The route always begins on the western border of Iowa on the Missouri River and takes riders to the eastern border on the Mississippi River. The route in-between changes every year and this year we were lucky to have many days and overnight stops come through the Northeastern Iowa Synod.
It was a great opportunity for our congregations, not just to raise money, but to show Christian hospitality and share the Gospel with riders and others. And our congregations stepped up to the challenge. Here are a few examples of how our synod congregations welcome RAGBRAI guests:
St. James Lutheran in Mason City (the first overnight stop in our synod) was fortunate enough to be right on the route and have a large facility (including showers!) and surrounding land to offer camp sites to over 400 riders. Besides serving 600 pork chop dinners, riders were offered free Wi-Fi and charging stations.
The second overnight was in Waverly where Redeemer Lutheran served 600 dinners and provided space for 70 people to sleep in the church.
St. Paul’s Lutheran Church and School in Waverly, although off route, served a traditional German dinner to over 450 riders. While riders waited for dinner, Pastor Schneider, a Wartburg College and UNI faculty provided entertainment singing traditional German folk songs including “The Pastor’s Cow”.
Immanuel Lutheran Church in Independence was experienced as they had hosted riders the last time the event rode through town seven years ago. They served 900 riders homemade lasagna and provided space for three riding teams to spend the night.
These are just a few examples of how congregations in our synod showed hospitality. In addition, many of our members and pastors hosted riders in their homes and parsonages.

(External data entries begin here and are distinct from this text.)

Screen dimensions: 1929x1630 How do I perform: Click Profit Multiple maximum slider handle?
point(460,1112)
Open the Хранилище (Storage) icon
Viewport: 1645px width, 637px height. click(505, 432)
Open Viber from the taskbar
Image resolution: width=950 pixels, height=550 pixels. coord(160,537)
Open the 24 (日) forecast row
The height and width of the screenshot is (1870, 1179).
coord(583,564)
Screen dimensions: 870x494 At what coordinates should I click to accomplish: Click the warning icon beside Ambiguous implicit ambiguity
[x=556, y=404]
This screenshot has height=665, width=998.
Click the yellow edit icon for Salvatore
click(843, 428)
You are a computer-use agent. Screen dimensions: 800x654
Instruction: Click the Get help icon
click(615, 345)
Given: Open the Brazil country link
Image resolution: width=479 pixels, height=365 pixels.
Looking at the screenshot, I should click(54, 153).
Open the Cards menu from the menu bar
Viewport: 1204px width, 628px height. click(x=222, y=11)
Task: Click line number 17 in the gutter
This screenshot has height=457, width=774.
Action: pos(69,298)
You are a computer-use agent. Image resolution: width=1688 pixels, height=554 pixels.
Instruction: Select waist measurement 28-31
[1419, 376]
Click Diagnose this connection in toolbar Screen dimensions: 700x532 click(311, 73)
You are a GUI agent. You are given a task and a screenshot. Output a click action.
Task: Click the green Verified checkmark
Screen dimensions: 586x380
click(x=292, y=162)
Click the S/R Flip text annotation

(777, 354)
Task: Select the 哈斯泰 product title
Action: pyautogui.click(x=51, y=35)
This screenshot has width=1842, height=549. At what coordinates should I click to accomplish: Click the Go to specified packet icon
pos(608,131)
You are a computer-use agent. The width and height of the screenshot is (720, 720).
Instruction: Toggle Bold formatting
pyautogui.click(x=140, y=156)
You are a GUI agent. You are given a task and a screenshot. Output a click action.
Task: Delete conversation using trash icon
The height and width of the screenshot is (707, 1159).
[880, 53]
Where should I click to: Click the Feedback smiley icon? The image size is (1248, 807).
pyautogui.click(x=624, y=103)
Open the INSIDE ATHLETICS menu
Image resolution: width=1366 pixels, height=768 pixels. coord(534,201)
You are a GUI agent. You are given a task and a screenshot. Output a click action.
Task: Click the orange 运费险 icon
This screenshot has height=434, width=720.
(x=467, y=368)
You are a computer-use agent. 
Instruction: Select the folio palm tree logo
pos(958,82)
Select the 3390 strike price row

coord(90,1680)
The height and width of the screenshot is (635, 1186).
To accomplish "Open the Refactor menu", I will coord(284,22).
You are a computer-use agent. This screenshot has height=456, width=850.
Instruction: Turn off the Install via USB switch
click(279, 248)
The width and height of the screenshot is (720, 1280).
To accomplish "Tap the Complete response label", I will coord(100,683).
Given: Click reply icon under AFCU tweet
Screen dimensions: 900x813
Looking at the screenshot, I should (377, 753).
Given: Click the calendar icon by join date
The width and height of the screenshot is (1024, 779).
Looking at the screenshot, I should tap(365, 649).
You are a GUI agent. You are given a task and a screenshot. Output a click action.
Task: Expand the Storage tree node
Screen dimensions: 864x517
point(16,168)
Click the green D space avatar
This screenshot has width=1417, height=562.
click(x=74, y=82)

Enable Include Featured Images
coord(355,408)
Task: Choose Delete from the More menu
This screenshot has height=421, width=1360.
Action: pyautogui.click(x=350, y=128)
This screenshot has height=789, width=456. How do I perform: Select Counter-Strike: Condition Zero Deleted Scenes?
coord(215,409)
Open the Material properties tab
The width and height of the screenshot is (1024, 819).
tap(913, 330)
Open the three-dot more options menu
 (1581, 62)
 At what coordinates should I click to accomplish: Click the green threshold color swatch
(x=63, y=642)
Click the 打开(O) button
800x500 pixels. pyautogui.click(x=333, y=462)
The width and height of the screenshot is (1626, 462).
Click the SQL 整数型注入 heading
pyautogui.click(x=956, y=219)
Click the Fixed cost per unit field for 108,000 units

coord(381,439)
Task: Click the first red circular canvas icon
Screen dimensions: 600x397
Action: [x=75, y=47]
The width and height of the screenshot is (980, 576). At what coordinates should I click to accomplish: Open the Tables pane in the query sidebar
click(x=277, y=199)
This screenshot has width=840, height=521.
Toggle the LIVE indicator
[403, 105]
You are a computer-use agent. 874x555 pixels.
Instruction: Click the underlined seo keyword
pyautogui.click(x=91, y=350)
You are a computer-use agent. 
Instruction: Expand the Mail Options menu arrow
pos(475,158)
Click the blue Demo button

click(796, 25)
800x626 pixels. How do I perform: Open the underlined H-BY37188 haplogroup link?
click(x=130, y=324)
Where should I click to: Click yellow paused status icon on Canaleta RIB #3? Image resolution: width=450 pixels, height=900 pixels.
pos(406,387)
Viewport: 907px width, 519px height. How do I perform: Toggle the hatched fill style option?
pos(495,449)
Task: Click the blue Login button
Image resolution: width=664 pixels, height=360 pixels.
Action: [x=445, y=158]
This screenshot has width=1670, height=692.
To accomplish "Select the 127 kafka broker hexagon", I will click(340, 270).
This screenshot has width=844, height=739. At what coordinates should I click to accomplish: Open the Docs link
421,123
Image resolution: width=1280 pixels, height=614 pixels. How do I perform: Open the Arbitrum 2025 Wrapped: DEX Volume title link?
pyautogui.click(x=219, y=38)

No doubt this was a good fund raiser for many worthy causes in the congregations. But even more important was the good will that was generated. We put a friendly and graceful face on the word Lutheran. Evangelism is not just about attracting new members. It is like the sower from our Gospel lesson a few weeks ago who wildly sows seed without regard to where it may fall, trusting God to bring forth the harvest.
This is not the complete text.